### What is needed:
Rewrite all the material below with "Viewport" changed to "Display" and everything else left the same. Leave the pictures out.

### Material for the task:
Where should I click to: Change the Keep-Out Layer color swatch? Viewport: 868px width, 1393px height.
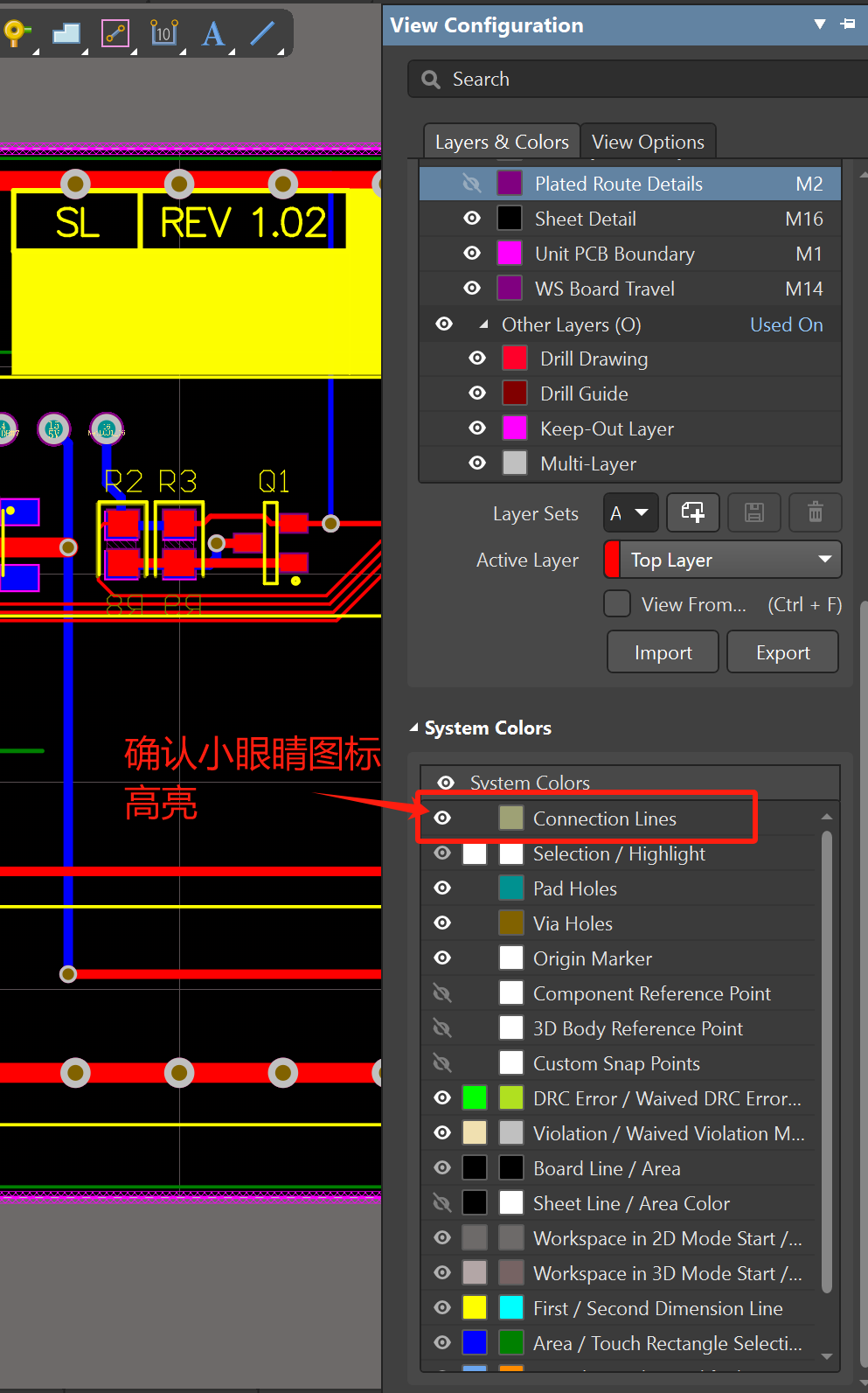515,428
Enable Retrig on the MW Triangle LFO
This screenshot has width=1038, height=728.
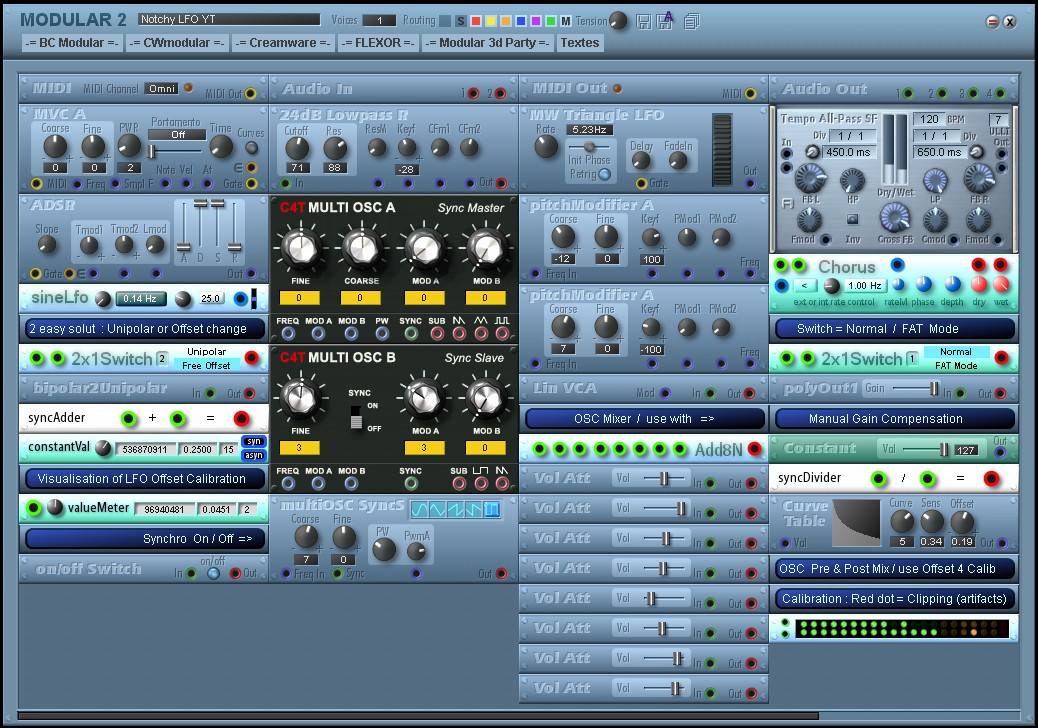point(604,176)
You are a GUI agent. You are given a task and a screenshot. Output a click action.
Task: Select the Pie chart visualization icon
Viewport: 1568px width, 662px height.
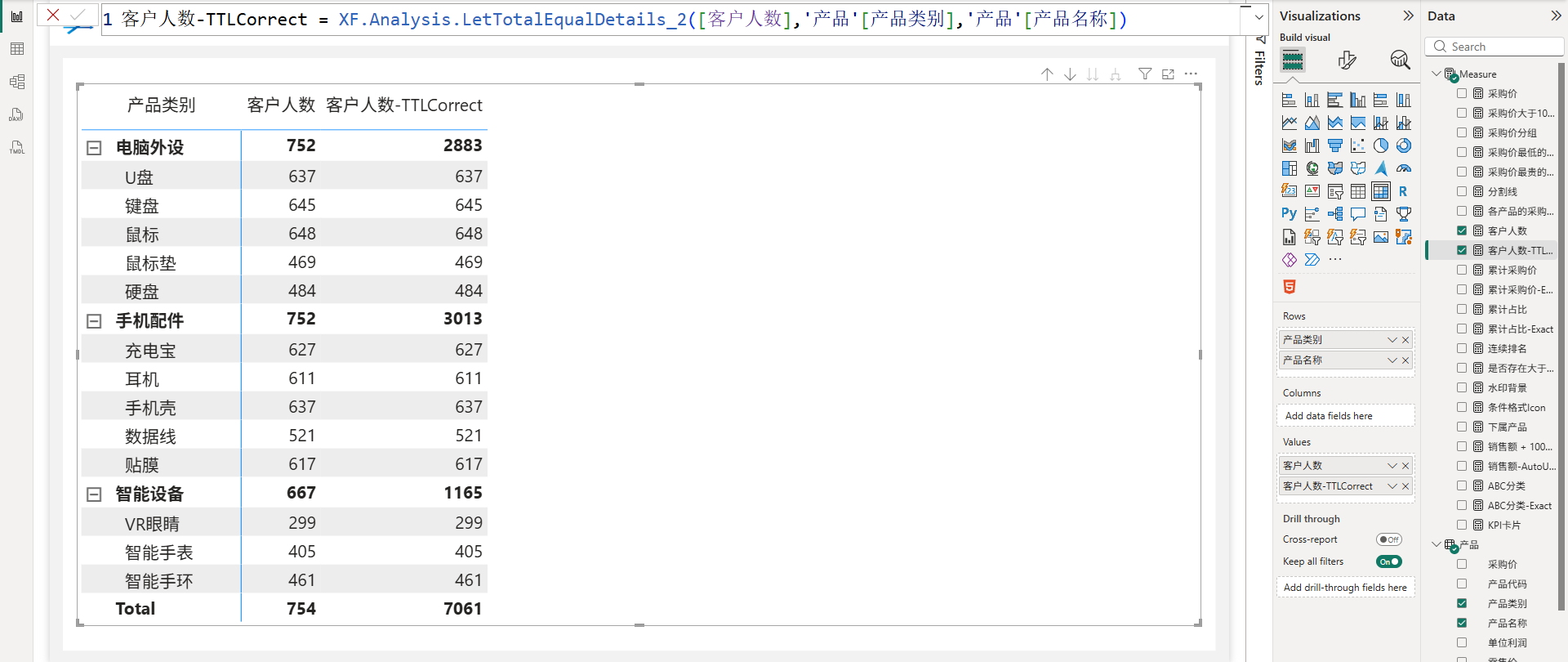[x=1380, y=145]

### Result of the exercise:
Where should I click to: Change the Keep-Out Layer color swatch? Display: 868px width, 1393px height.
515,428
Enable Retrig on the MW Triangle LFO
This screenshot has width=1038, height=728.
point(604,176)
You are a GUI agent. You are given a task and a screenshot. Output a click action.
Task: Select the Pie chart visualization icon
Display: 1568px width, 662px height.
[x=1380, y=145]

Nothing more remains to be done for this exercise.